Emulation is equally valuable from the users perspective. To validate system performance as experienced by end users, tools to effectively simulate real world behavior such as voice over 5G (vo5G), streaming, user-to-user interaction and mobility across the networks can complement core emulation solutions. This united strategy creates a structured, automated platform for 5G RAN development.
Field deployment of a 5G RAN introduces a host of new variables that require accurate and versatile test solutions. Base station analyzer technology has risen to this challenge by incorporating antenna analysis, spectrum analysis and signal verification capabilities appropriate for the spectrum and interference of millimeter wave 5G signals.
Fiber optic technology is the central nervous system of equipment deployment.
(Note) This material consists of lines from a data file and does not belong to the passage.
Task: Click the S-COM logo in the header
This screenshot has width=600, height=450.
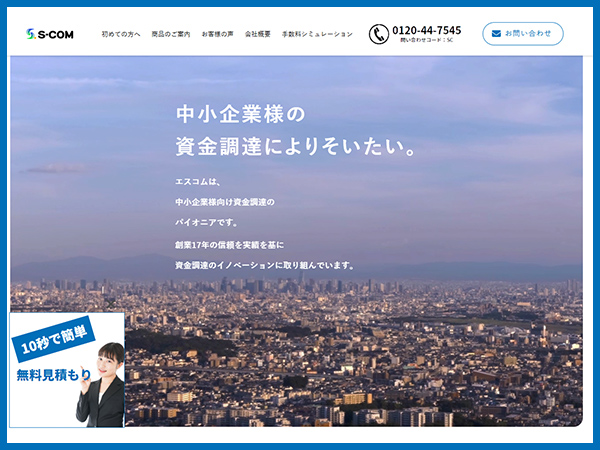Action: (x=50, y=34)
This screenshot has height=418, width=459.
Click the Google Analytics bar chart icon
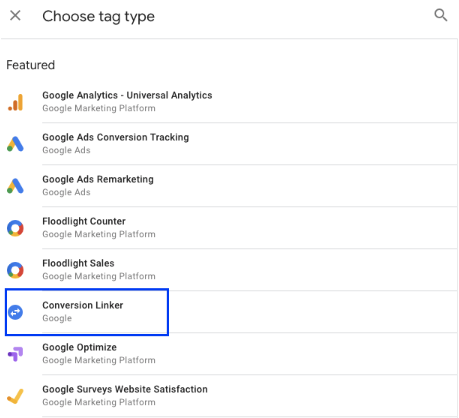15,102
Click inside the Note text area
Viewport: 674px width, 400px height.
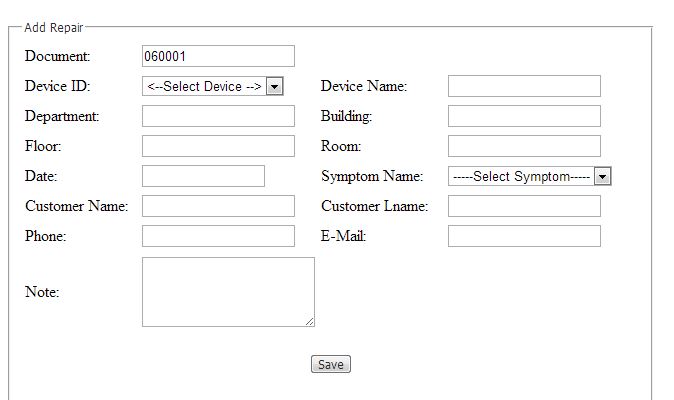click(x=228, y=291)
Analyzers that incorporate fiber test, inspection and optical power measurement features can assess dense 5G fronthaul and backhaul configurations with PON and WDM technology fully leveraged to ramp up capacity.
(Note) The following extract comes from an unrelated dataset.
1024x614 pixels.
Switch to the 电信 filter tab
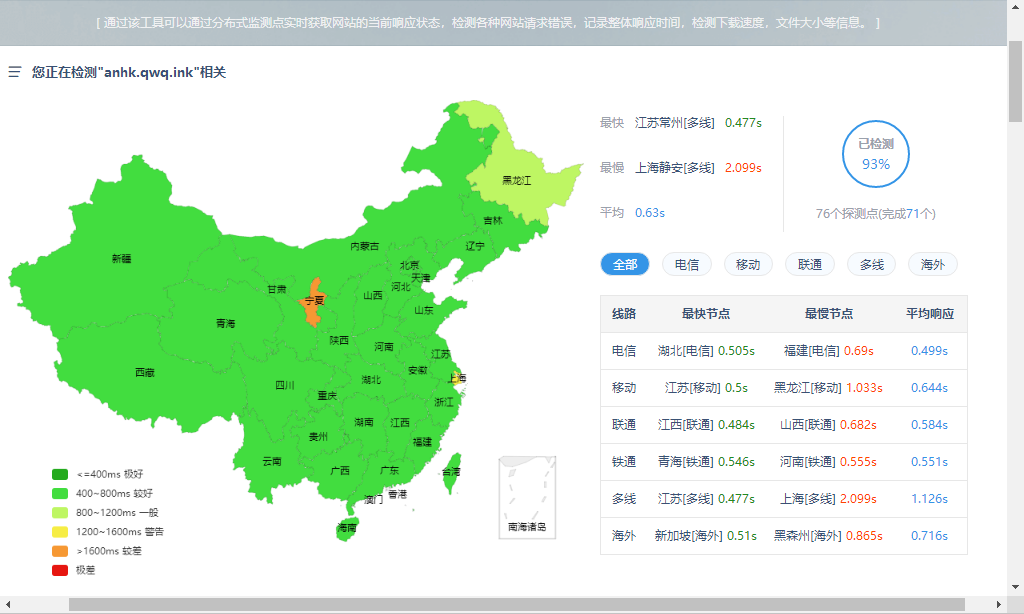click(x=687, y=265)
Performance monitoring software also becomes an important factor during deployment because it requires high visibility from first activation onward to ensure SLA compliance.
Visibility can be taken to the next level through location intelligence. Capturing, locating and analyzing events is essential for managing wireless infrastructure, planning new coverage areas and optimizing the customer experience. Now, with 5G, Location Intelligence accuracy will be more acute as well as beam-aware and 3D-aware.
Location intelligence using an advanced intelligence platform can enable new B2B verticals in the healthcare, automotive and manufacturing industries. Increased visibility into customer usage trends also becomes a valuable tool for managing SLAs and network slicing. This in turn leads to higher levels of service and satisfaction.
New Test Challenges
5G RAN has synthesized cutting-edge hardware and software advancements to establish a new model capable of meeting aggressive 5G use case performance standards. This aggregation of new technology and densified enabling infrastructure, including optical fiber and antennas, has also introduced unique test challenges. One fundamental shift behind many of these challenges is the transition to millimeter wave.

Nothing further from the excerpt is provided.